You are given a 0-indexed 2D matrix grid of size m x n, where each cell (r, c) can represent:

  • Land cell: grid[r][c] = 0
  • Water cell: grid[r][c] > 0, containing fish.

A fisher can start at any water cell (r, c) and perform the following operations any number of times:

  • Catch all the fish at cell (r, c).
  • Move to any adjacent water cell.

The task is to determine the maximum number of fish the fisher can catch if they start optimally, or 0 if no water cells exist.

My Solution

This problem can be solved using Depth-First Search (DFS). We iterate through every cell of the grid, and if the cell contains fish (grid[r][c] > 0), we perform DFS to explore the connected region of water cells. During this process, we:

  1. Accumulate the number of fish in the connected water cells.
  2. Mark visited cells by setting their value to 0 (convert them to land) to avoid double counting.
  3. Track the maximum number of fish collected across all possible starting cells.

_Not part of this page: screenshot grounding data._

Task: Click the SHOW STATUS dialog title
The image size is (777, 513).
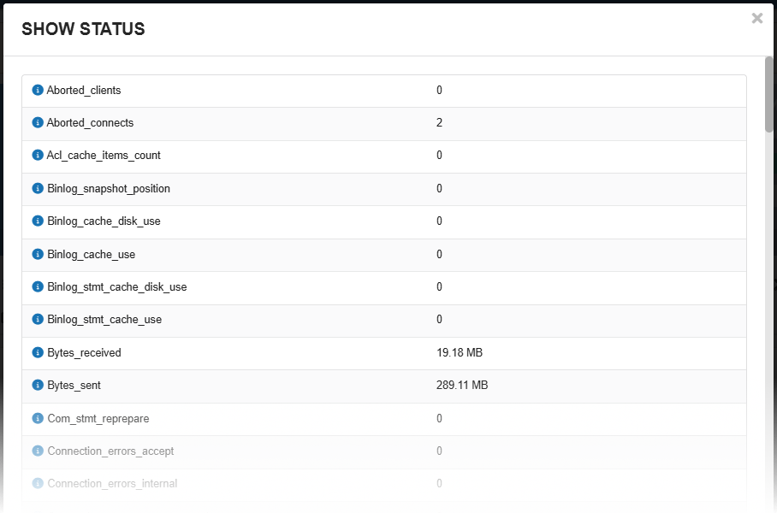Action: click(83, 29)
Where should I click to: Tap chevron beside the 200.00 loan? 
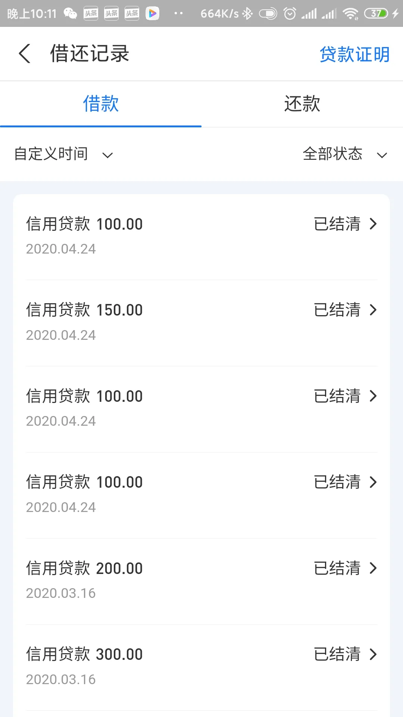click(x=373, y=568)
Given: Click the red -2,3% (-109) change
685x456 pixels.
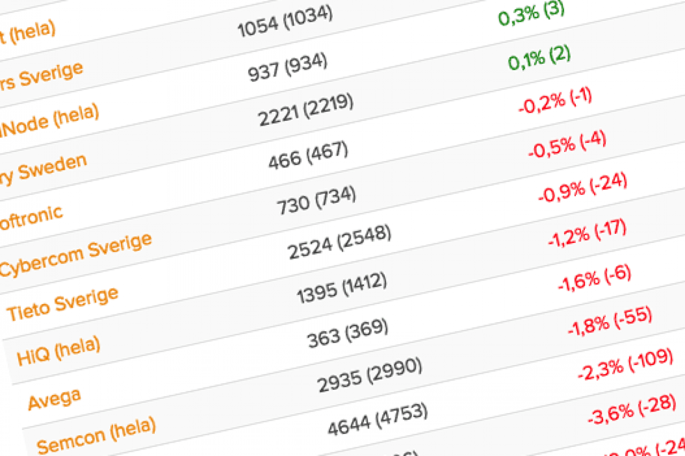Looking at the screenshot, I should (626, 362).
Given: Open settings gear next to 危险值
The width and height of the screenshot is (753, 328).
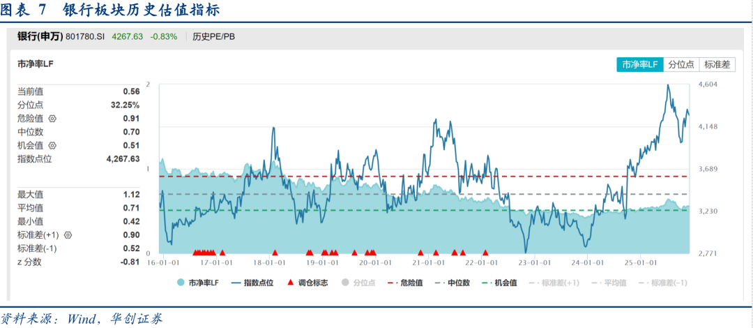Looking at the screenshot, I should coord(52,119).
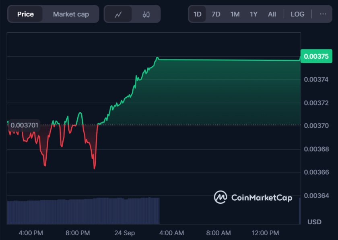
Task: Display All time price data
Action: tap(272, 14)
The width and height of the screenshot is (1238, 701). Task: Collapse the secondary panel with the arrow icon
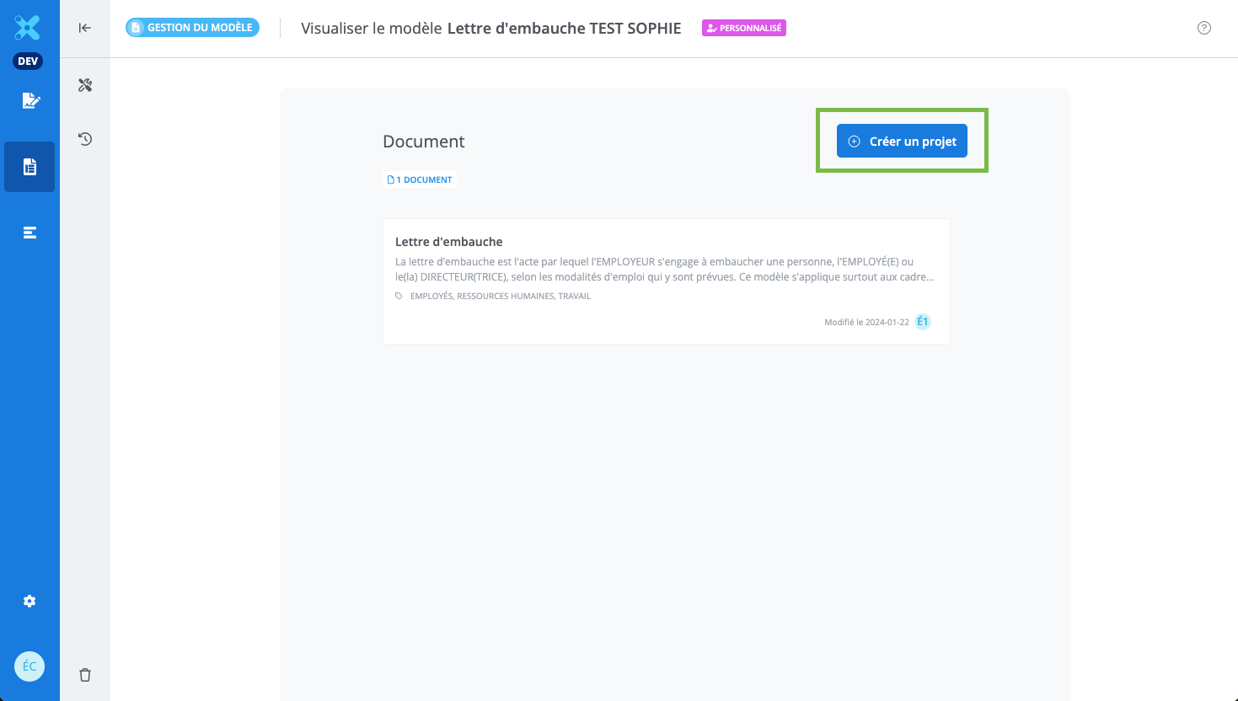click(x=85, y=28)
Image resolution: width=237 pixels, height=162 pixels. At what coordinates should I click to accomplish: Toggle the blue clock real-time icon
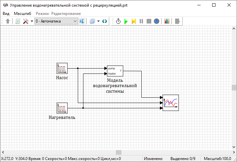point(157,21)
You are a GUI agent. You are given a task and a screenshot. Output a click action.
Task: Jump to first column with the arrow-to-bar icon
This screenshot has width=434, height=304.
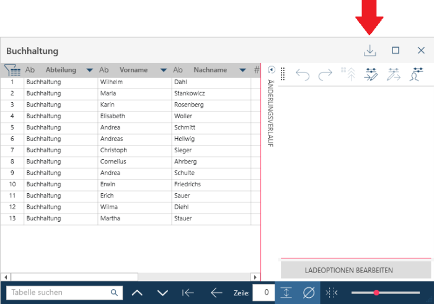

Here's an implementation in C++

cpp
class Solution {
public:
    int findMaxFish(vector<vector<int>>& grid) {
        int m = grid.size();
        int n = grid[0].size();

        int maxFish = 0;
        for(int i = 0; i < m; i++) {
            for(int j = 0; j < n; j++) {
                if(grid[i][j] > 0) {
                    maxFish = max(maxFish, dfs(i,j,grid));
                }
            }
        }

        return maxFish;
    }

    int dfs(int i, int j, vector<vector<int>>& grid) {
        int m = grid.size();
        int n = grid[0].size();

        stack<pair<int,int>> st;
        st.push({i,j});

        int totalFish = 0;
        while(!st.empty()) {
            auto [i, j] = st.top(); st.pop();

            totalFish += grid[i][j];
            grid[i][j] = 0;

            if(i+1 < m && grid[i+1][j] > 0) st.push({i+1,j});
            if(i-1 >= 0 && grid[i-1][j] > 0) st.push({i-1,j});
            if(j+1 < n && grid[i][j+1] > 0) st.push({i,j+1});
            if(j-1 >= 0 && grid[i][j-1] > 0) st.push({i,j-1});
        }

        return totalFish;
    }
};

Algorithm Analysis

Time Complexity:

The algorithm visits each cell once, so the time complexity is O(n * m) where n is the number of rows and m is the number of columns. DFS traverses connected components of water cells, but since every cell is visited once, the overall complexity remains linear in the size of the grid.

Space Complexity:

The space complexity is determined by the DFS stack, which could be O(n * m) in the worst case (all water cells are connected).

Results

The initial implementation produced the following results:

  • Runtime: 19 ms, beating 31.87% of submissions.
  • Memory Usage: 107.88 MB, beating 24.87% of submissions.

Optimization

After analyzing other solutions, I found a more efficient DFS approach:

cpp
int dfs(int i, int j, vector<vector<int>>& grid, int n, int m) {
    int fish = grid[i][j];
    grid[i][j] = 0;

    int dr[] = {0, 1, 0, -1, 0};  // Combines row and column directions.
    for (int k = 0; k < 4; k++) {
        int nr = i + dr[k];
        int nc = j + dr[k + 1];
        if (nr >= 0 && nr < n && nc >= 0 && nc < m && grid[nr][nc] > 0) {
            fish += dfs(nr, nc, grid, n, m);
        }
    }
    return fish;
}

reference code from: Manoj Kumar Patnaik

Key Takeaways

By optimizing the DFS traversal

  • We can reduce unnecessary operations and improve clarity.
  • Leveraging compact direction arrays (dr) simplifies boundary checks and movement logic.